(TASK DESCRIPTION): In the stretch of the records from the line containing "Click the infinity" through the line containing "click(x=1208, y=512)", change every "tab" to "section" and leave everything else as it is. Return only those lines.

[Dataset records]
________________________________________

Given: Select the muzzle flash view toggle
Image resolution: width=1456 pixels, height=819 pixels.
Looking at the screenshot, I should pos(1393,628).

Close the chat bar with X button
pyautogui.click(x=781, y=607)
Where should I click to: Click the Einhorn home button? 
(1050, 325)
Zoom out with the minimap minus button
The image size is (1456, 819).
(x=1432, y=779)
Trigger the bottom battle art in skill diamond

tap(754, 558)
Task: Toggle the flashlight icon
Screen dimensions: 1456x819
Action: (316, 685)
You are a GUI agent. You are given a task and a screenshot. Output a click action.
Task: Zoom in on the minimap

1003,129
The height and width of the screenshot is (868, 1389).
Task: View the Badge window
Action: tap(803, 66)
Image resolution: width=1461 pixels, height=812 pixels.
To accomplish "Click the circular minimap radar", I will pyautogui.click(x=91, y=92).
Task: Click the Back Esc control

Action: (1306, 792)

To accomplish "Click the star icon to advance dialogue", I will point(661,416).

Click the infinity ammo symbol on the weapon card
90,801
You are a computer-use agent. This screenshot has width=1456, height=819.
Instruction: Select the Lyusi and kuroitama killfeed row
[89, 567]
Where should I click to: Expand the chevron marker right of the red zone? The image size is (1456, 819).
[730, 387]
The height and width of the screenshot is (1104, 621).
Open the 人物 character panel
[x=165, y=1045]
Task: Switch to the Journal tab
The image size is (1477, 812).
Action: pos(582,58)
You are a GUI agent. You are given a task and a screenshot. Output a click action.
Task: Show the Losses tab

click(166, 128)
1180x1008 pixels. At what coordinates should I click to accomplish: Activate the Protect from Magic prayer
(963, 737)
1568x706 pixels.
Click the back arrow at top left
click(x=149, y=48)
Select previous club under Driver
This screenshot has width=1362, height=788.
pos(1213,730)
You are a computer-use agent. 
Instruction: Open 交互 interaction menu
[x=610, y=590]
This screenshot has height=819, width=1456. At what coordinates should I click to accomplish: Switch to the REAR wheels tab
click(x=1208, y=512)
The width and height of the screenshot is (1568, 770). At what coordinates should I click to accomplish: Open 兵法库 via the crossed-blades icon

________________________________________

(EXERCISE ANSWER):
Click the infinity ammo symbol on the weapon card
90,801
You are a computer-use agent. This screenshot has width=1456, height=819.
Instruction: Select the Lyusi and kuroitama killfeed row
[89, 567]
Where should I click to: Expand the chevron marker right of the red zone? The image size is (1456, 819).
[730, 387]
The height and width of the screenshot is (1104, 621).
Open the 人物 character panel
[x=165, y=1045]
Task: Switch to the Journal section
The image size is (1477, 812).
Action: pos(582,58)
You are a GUI agent. You are given a task and a screenshot. Output a click action.
Task: Show the Losses section

click(166, 128)
1180x1008 pixels. At what coordinates should I click to accomplish: Activate the Protect from Magic prayer
(963, 737)
1568x706 pixels.
Click the back arrow at top left
click(x=149, y=48)
Select previous club under Driver
This screenshot has width=1362, height=788.
pos(1213,730)
You are a computer-use agent. 
Instruction: Open 交互 interaction menu
[x=610, y=590]
This screenshot has height=819, width=1456. At what coordinates should I click to accomplish: Switch to the REAR wheels section
click(x=1208, y=512)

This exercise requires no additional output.